Like the protesters in the U.S., who have massed in a public square near Wall Street in recent days, the Canadian protesters have fashioned themselves as the voice of an overwhelming majority of Canadians, who they say have been left behind by the economic damage of the global financial crisis and its aftermath.

"We're trying to give voice to the voiceless right now -- the 99% that have been sitting at home fuming about what these folks on Bay Street have been doing over the years," said Sid Ryan, president of the Ontario Federation of Labor, a union with around one million members. "Here's an opportunity for them to come out."

Canadian officials have braced for large-scale protests and possible violence over the weekend and into next week. Landlords have warned tenants of downtown buildings to plan for disruptions through next week. But by late afternoon, protests in Toronto and elsewhere in Canada appeared small and peaceful.

Bank of Canada Governor Mark Carney, in a TV interview aired late Friday, called the planned demonstrations "entirely constructive"—comments in marked contrast to sometimes-dismissive remarks by some politicians and executives in the U.S.

Mr.

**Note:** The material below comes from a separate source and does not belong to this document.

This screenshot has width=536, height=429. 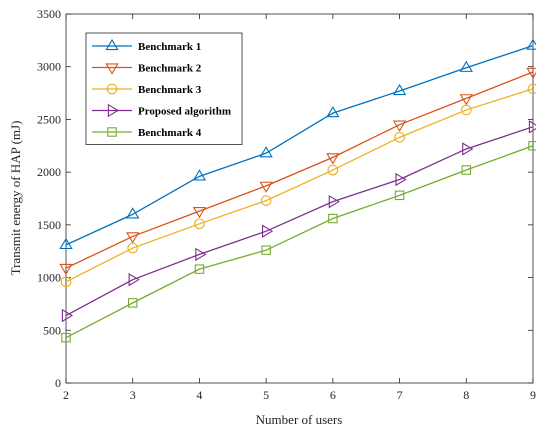 I want to click on y-tick-label: 500, so click(x=52, y=330).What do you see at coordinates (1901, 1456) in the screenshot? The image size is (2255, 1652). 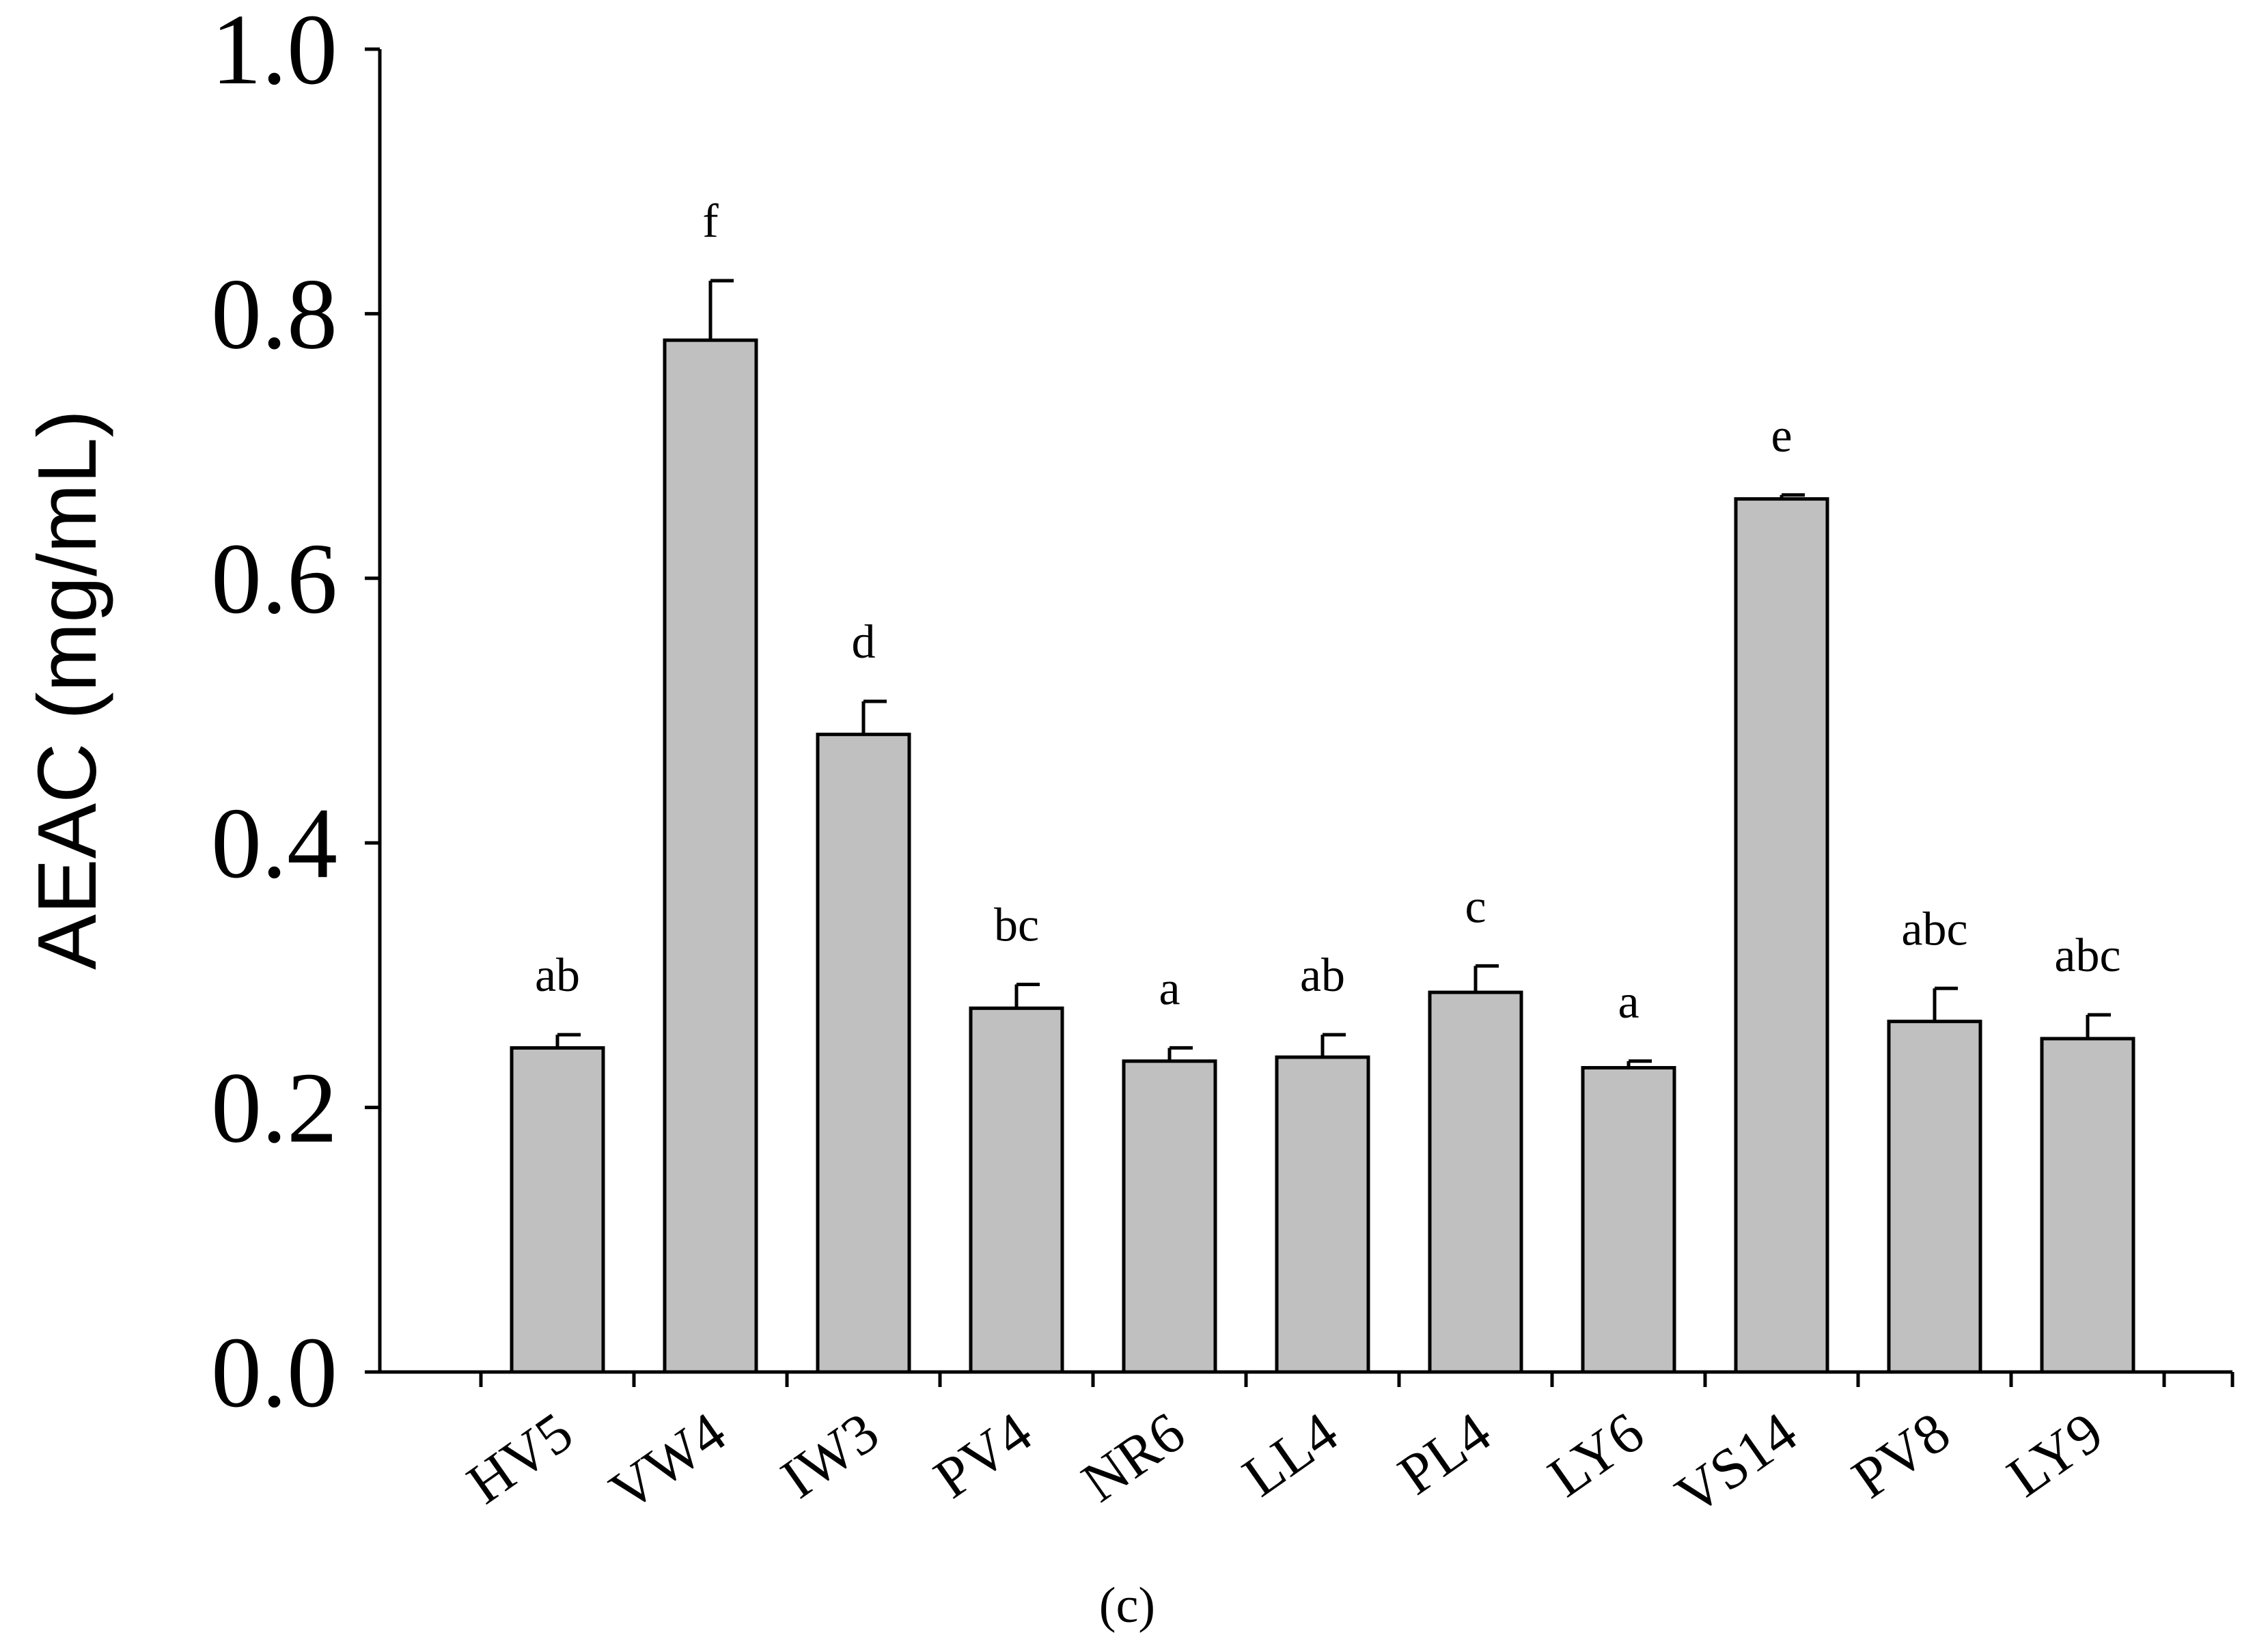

Carney called the growing movement a "physical and vocal manifestation of cold figures," given the bleak economic indicators and growing wealth gaps, particularly in the U.S.
Frankfurt, London, Sydney

In Frankfurt, continental Europe's financial capital, some 5,000 people protested in front of the European Central Bank, while in London, around 500 people marched from St. Paul's Cathedral to the nearby stock exchange.

Hundreds took to the streets in the Bosnian city of Sarajevo carrying pictures of Che Guevara and old communist flags that read "Death to capitalism, freedom to the people."

In Sydney, around 300 people gathered Saturday, cheering a speaker who shouted, "We're sick of corporate greed! Big banks, big corporate power standing over us and taking away our rights!"

Only 200 people protested in Tokyo, where Japan's ongoing nuclear crisis dominates public concern. The demonstrators marched outside the Tokyo Electric Power Co., which operates the tsunami-hit Fukushima Daiichi nuclear plant, chanting antinuclear slogans, while opposing the U.S.-led Trans-Pacific Partnership free trade bloc that Japan is considering joining. "No to nuclear power, no TPP!" the marchers chanted as they held up banners.

In the Philippines, about 100 people marched on the U.S. Embassy in Manila to express support for the U.S. Occupy Wall Street protests and to denounce what they called "U.S. imperialism."

In Spain, groups that became known as the Indignant Movement established the first around-the-clock "occupation" protest camps in cities and towns across the country beginning in May and lasting for weeks. Six marches are set to converge Saturday on Madrid's Puerta del Sol plaza just before dusk.

Portuguese protesters angry at their government's handling of the economic crisis were expected in downtown Lisbon in late afternoon. Portugal is one of three European nations—the others being Greece and Ireland—to have already needed an international bailout.

A group of 100 prominent authors, including Salman Rushdie, Neil Gaiman and Pulitzer Prize-winning novelists Jennifer Egan and Michael Cunningham, signed an online petition declaring their support for "Occupy Wall Street and the Occupy Movement around the world."

In Canada, protests were planned in Montreal and Vancouver as well as at the country's main stock exchange in Toronto.